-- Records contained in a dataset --
------------------------------------
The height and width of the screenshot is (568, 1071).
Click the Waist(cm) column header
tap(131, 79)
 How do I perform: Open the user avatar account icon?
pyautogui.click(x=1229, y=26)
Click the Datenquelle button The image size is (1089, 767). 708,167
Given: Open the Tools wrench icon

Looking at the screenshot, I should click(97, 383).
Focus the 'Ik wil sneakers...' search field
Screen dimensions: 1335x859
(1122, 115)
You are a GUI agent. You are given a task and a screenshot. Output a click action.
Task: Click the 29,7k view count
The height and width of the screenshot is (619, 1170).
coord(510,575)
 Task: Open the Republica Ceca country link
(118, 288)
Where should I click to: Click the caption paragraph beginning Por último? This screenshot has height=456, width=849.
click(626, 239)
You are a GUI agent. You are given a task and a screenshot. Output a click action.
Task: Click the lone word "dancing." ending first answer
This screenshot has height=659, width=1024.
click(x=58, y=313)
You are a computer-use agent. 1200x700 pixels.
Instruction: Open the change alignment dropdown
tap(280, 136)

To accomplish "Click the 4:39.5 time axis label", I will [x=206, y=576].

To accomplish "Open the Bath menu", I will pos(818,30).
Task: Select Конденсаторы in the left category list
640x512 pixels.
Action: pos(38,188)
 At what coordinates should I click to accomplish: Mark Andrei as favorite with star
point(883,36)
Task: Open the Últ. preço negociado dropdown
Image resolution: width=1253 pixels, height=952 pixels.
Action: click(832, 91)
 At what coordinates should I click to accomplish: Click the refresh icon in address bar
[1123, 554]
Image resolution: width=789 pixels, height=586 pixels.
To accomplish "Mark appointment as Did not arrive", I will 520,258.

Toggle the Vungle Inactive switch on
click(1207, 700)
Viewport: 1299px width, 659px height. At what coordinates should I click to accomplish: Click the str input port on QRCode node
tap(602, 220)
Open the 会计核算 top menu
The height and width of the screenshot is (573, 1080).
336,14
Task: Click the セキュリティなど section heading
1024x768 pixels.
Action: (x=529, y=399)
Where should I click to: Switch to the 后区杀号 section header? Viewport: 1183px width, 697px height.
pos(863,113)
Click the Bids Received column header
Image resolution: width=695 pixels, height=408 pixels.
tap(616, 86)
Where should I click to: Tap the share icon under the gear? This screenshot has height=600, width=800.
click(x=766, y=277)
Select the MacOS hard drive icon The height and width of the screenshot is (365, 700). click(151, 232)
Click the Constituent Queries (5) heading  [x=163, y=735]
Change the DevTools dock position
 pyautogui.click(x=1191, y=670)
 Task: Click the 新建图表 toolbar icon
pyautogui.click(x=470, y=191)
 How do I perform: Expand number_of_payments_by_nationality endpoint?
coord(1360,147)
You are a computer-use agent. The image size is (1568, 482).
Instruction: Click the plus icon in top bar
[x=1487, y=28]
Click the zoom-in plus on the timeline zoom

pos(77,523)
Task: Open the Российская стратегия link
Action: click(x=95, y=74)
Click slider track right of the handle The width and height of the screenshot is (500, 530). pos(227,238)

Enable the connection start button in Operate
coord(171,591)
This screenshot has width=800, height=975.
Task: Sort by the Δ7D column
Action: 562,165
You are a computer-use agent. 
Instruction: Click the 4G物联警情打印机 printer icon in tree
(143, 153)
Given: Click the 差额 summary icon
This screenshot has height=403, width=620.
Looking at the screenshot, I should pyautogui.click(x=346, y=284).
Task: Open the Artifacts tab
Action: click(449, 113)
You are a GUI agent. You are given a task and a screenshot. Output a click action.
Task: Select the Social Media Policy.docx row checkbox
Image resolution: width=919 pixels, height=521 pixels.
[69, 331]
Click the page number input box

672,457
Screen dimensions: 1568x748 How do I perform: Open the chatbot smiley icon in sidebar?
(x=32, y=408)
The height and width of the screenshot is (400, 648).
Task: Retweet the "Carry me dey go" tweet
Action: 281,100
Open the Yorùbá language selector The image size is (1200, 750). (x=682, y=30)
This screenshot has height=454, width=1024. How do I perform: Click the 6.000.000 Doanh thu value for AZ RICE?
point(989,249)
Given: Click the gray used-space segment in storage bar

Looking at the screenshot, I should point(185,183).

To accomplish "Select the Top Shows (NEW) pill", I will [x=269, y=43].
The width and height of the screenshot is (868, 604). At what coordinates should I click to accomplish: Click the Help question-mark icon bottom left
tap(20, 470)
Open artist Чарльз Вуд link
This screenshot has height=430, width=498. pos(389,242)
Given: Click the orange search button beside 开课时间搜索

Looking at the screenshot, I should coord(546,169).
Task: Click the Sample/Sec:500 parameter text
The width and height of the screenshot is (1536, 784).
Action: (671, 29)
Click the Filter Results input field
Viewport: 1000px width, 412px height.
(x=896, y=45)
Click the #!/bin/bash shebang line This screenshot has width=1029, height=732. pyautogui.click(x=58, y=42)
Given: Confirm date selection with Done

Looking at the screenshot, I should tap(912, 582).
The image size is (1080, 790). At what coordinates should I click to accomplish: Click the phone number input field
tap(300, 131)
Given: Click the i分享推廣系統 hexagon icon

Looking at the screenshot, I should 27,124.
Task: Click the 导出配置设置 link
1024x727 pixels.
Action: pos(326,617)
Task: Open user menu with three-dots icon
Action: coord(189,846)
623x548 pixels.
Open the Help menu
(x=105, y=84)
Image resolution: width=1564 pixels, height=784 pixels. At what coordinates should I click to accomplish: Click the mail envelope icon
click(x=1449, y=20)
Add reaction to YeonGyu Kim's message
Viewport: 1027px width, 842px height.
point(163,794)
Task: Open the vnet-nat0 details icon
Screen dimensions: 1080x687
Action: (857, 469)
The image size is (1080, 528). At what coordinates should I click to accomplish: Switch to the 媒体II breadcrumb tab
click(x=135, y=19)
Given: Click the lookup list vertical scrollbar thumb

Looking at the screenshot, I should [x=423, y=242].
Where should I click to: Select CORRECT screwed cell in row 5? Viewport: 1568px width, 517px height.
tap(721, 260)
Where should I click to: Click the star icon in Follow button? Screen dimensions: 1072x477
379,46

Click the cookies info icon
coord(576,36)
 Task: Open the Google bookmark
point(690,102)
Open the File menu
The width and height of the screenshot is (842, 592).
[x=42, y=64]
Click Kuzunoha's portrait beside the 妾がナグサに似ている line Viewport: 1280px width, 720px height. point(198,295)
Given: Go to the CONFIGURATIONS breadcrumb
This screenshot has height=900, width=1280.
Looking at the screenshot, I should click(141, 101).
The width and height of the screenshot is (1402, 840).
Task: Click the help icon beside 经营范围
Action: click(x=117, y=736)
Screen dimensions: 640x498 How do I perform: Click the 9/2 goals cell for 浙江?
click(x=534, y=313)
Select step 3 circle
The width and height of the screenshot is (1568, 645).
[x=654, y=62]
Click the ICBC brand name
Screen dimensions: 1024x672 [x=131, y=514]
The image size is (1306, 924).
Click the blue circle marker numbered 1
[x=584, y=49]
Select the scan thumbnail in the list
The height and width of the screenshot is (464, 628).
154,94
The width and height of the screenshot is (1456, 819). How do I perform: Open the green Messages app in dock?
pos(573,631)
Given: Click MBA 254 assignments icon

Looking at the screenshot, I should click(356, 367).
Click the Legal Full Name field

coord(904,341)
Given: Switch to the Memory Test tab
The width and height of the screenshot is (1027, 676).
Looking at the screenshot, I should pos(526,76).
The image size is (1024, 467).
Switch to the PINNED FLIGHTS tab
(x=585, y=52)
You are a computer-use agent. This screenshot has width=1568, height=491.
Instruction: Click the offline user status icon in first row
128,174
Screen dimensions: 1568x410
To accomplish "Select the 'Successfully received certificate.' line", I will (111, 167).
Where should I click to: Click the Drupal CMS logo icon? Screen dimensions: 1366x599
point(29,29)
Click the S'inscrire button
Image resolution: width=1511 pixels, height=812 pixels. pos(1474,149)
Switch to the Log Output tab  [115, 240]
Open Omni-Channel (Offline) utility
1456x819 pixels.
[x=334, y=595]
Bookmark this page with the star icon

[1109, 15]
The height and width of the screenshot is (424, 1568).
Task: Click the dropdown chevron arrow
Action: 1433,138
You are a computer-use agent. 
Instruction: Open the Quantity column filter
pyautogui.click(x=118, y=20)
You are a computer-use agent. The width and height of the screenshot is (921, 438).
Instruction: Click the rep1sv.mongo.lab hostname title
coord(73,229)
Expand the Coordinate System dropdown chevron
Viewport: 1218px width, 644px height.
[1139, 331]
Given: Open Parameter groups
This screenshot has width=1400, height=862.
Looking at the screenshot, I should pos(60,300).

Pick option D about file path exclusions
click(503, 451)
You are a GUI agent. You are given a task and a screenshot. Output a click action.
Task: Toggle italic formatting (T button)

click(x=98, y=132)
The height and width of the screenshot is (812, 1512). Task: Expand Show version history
------------------------------------
Report back each line of the entries that holds the string "heading".

-- TASK OUTPUT --
Task: Click the セキュリティなど section heading
Click the Constituent Queries (5) heading  [x=163, y=735]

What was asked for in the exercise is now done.